Il jeta sa page dans le fond de la cheminée après l’avoir roulée en boule dans ses mains, et, reprenant sa tranquillité, il voulut me parler d’histoire ancienne ; mais j’étais décidée à le confesser. Je cédais à une curiosité ardente, je dirais presque coupable, si j’avais eu conscience de ce que je faisais.

— Il ne s’agit pas des Grecs et des Romains, lui répondis-je ; il s’agit de vous et de moi.

— De moi peut-être ; mais de vous ?

— De moi qui suis votre élève volontaire et qui ai le droit de vous adresser des questions. Vos idées font appel aux miennes. Qu’est-ce que vous entendez par… ?

— Oublions mes énigmes.

— Impossible ! je les sais par cœur.

— Tant pis ! reprit-il d’un air mécontent.

Mais il se rasséréna assez vite.

— Puisque j’ai commis la faute, je dois la réparer. Que me demandez-vous ?

— Ce que vous appelez le bien suprême.

— Je crois l’avoir écrit : le sentiment de la justice dans le cœur du juste.

— Fort bien ; mais il y a une personne dont vous avez dit aussi : « Elle est le bien suprême. »

— Oui. Elle s’associe dans mon âme à la notion du juste, du vrai et du bon.

— Et à la pensée de l’amour, de l’amitié et de l’hyménée, car ce sont vos expressions.

— Pourquoi le nierais-je ? Vous êtes d’âge à savoir que le but d’une inclination vraie, c’est l’association de deux personnes qui s’estiment assez pour souhaiter de passer leur vie ensemble. Ce jour viendra pour vous dans quelques années, Lucienne ! Faites un bon choix : c’est la morale à tirer de mes pensées, puisque mes pensées vous intéressent.

— Vous avez donc le désir de vous marier, Frumence ? Je ne le savais pas, vous ne me l’aviez jamais dit.

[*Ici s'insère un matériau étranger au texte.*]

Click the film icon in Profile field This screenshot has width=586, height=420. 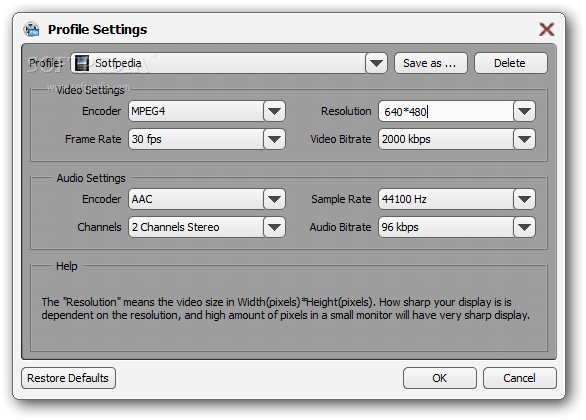(82, 63)
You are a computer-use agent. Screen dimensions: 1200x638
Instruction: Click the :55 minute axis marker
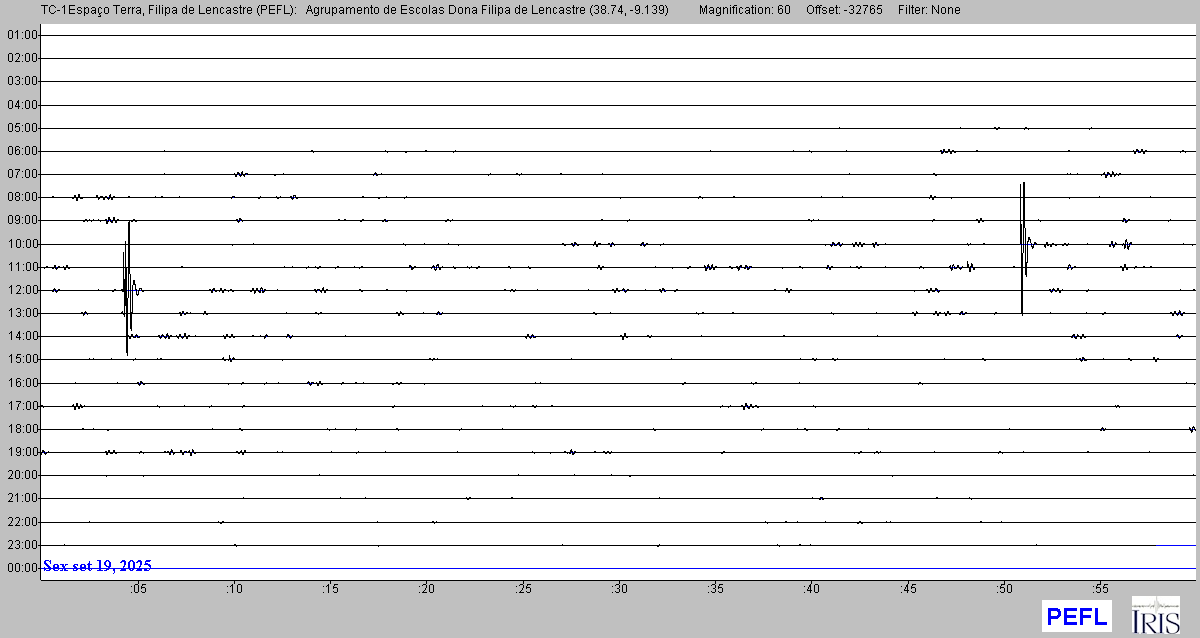1100,589
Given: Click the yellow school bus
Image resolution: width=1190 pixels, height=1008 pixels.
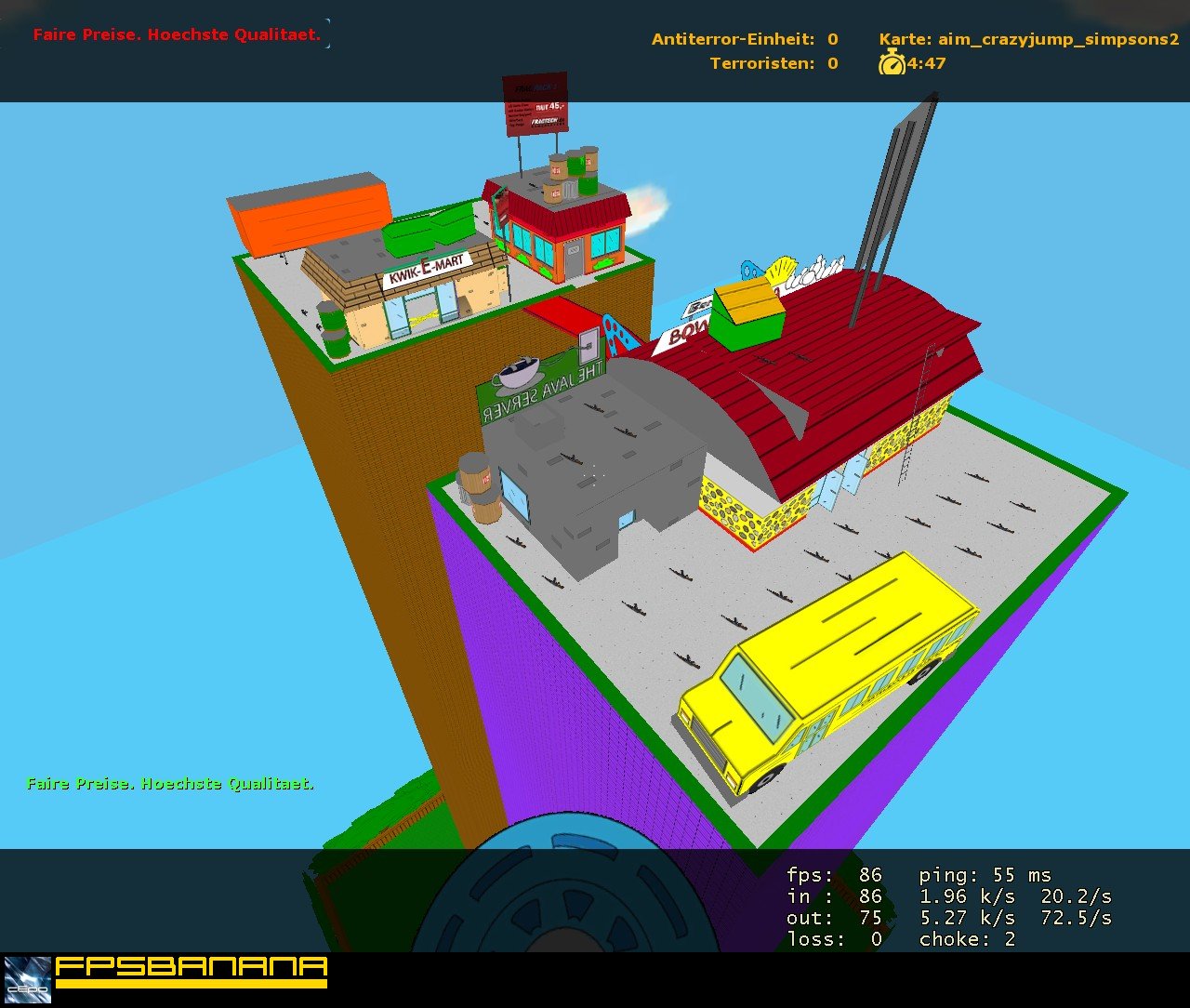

— Et je ne comptais jamais vous le dire ; à quoi bon ? Entendons-nous cependant : je n’ai pas le désir de me marier, mais seulement le regret de ne pas pouvoir me marier.

— Parce que… ?

— Parce que la seule personne qui me conviendrait ne peut m’appartenir. Donc, je n’y songe pas.

— Vous y songez malgré vous pourtant.

— Si c’est malgré moi, c’est absolument comme si je n’y songeais pas. Tenez, Lucienne, je suis bien aise que ceci puisse nous servir de texte pour philosopher aujourd’hui. Il y a des rêveries involontaires, comme il y a des pensées définies. La vie de l’esprit se compose de ces alternatives que l’on pourrait comparer à l’état de sommeil et à l’état de veille de la vie du corps. À tout âge, et au votre plus qu’au mien, il y a des lassitudes de l’esprit ou des excès de vitalité dans l’imagination, qui jettent dans le rêve. La raison consiste à s’abandonner le moins possible à cette sorte de désœuvrement de la pensée, car c’est le domaine de l’illusion, et l’illusion, c’est du temps qu’on perd pour la sagesse. Un bon esprit accorde très-peu d’instants et très-peu de confiance à la rêverie. Il la change vite en méditation, et la méditation, c’est la recherche des choses nettes et vraies. Me comprenez-vous bien ?

— Oui, je crois : vous voulez m’empêcher de devenir romanesque ?

— Vous l’avez été !

— Je ne le suis plus. J’ai pris avec vous le goût de la force et de la raison ; mais, si vous voulez que je continue, il ne faut pas être romanesque vous-même.

— Merci de la leçon, ma chère philosophe ! Je l’ai été apparemment pendant cinq minutes, il y a une quinzaine de jours ; mais, comme je l’avais absolument oublié, c’est absolument comme si cela ne m’était jamais arrivé. Notre esprit est quelquefois un malade en délire dont l’homme bien portant n’est pas responsable.